Reeks bedreigingen
Op 14 januari 2020 ontvingen de politie en het OM de melding dat prinses Amalia een reeks bedreigingen had ontvangen. Later deed een klasgenoot aangifte van bedreiging.
Instagramaccount
De berichten die zij hadden ontvangen, waren afkomstig van een Instagramaccount waarvan uit onderzoek bleek dat het was gekoppeld aan twee e-mailadressen op naam van de verdachte. Het IP-adres was te herleiden naar zijn toenmalige woonadres.
Bekentenis
Bij een doorzoeking van de woning werd zijn telefoon in beslag genomen. Onderzoek aan deze telefoon bevestigde zijn betrokkenheid. De verdachte zelf heeft ook verklaard dat de berichten van hem afkomstig zijn.
Dodelijk geweld, verkrachting en aanranding
Inhoud en strekking van de berichten – een combinatie van teksten, beelden en geluiden – zijn zonder meer bedreigend, stelde de officier van justitie in zijn requisitoir. De prinses en een klasgenoot zijn bedreigd met verschillende strafbare feiten, waaronder dodelijk geweld, verkrachting en aanranding. Ook kondigde de verdachte aan dat hij naar hun school zou komen.

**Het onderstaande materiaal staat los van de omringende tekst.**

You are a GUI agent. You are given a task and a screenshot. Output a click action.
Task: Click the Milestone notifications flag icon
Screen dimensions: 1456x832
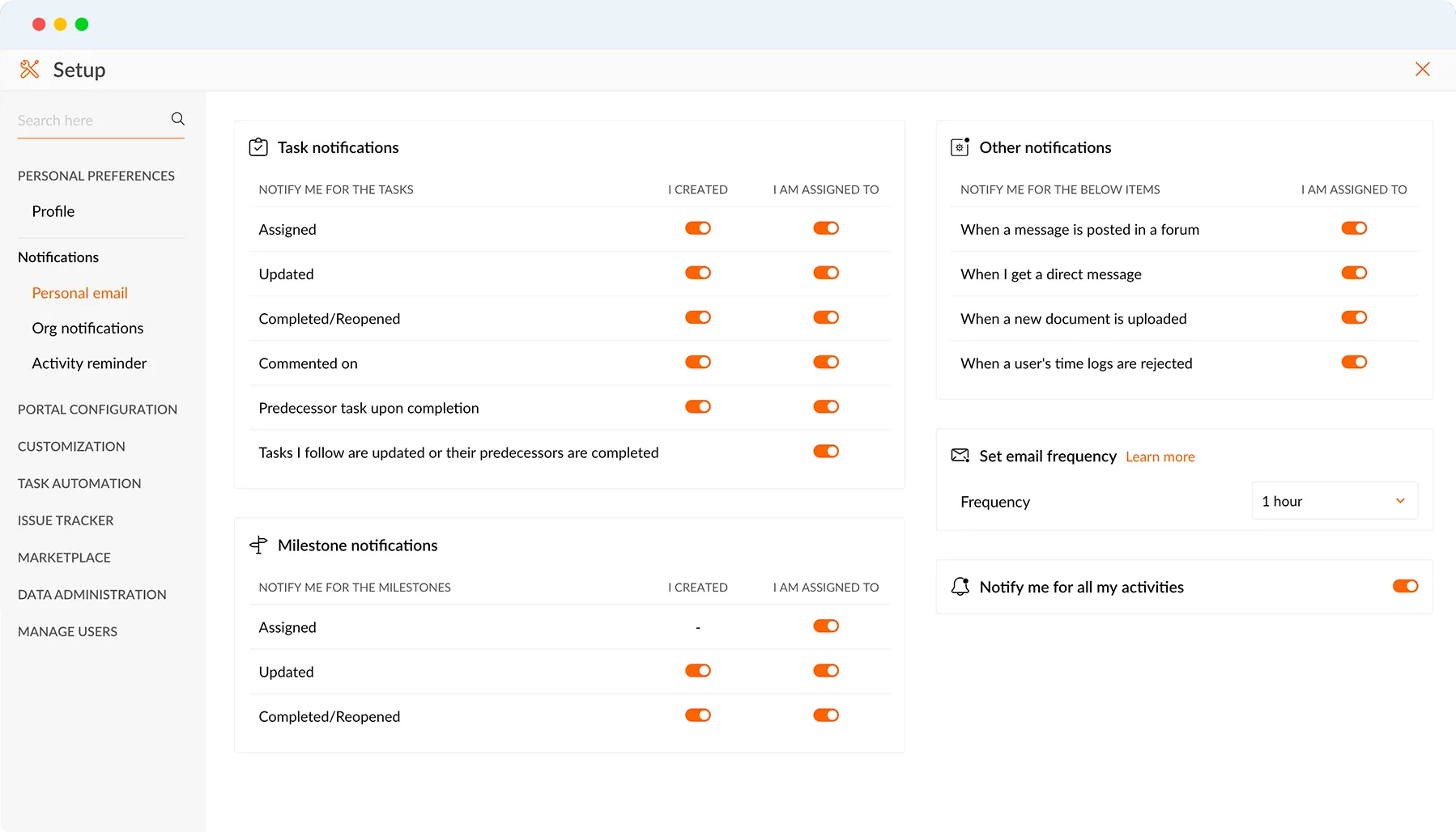pos(258,545)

Verminderd toerekeningsvatbaar
De officier acht bedreiging wettig en overtuigend bewezen en spreekt over een ernstig feit. Hij eist een celstraf van 10 maanden met aftrek van voorarrest en tbs met dwangverpleging. De officier beschouwt de man als verminderd toerekeningsvatbaar. Hij volgt op dat punt het advies van rapporteurs van het Pieter Baan Centrum (PBC), waar de verdachte is onderzocht.
Pieter Baan Centrum
Uit de PBC-rapportage blijkt dat de verdachte kampt met een psychische stoornis – schizofrenie, mogelijk in combinatie met autisme – en dat hij “langdurig en problematisch” verslaafd is aan cannabis en alcohol. De man is in het verleden meerdere keren gedwongen opgenomen geweest in instellingen voor geestelijke gezondheidzorg. Het PBC stelt verder dat het “ondanks een lange hulpverleningsgeschiedenis tot op heden niet gelukt is de man voor een langere periode psychiatrisch stabiel te krijgen.”
Behandeling snel starten
De verdachte kwam al eerder in aanraking met politie en justitie. Hij zit nog in de proeftijd van een eerder opgelegde voorwaardelijke straf (een celstraf van 1 maand). De officier vraagt de rechtbank om deze straf niet ten uitvoer te leggen, zodat de man zo snel mogelijk kan beginnen met zijn behandeling. Verder wil de officier dat de in beslag genomen telefoon waarmee hij het misdrijf pleegde, niet wordt teruggegeven aan de man. De zaak diende voor de rechtbank in Zwolle. Die doet over twee weken uitspraak.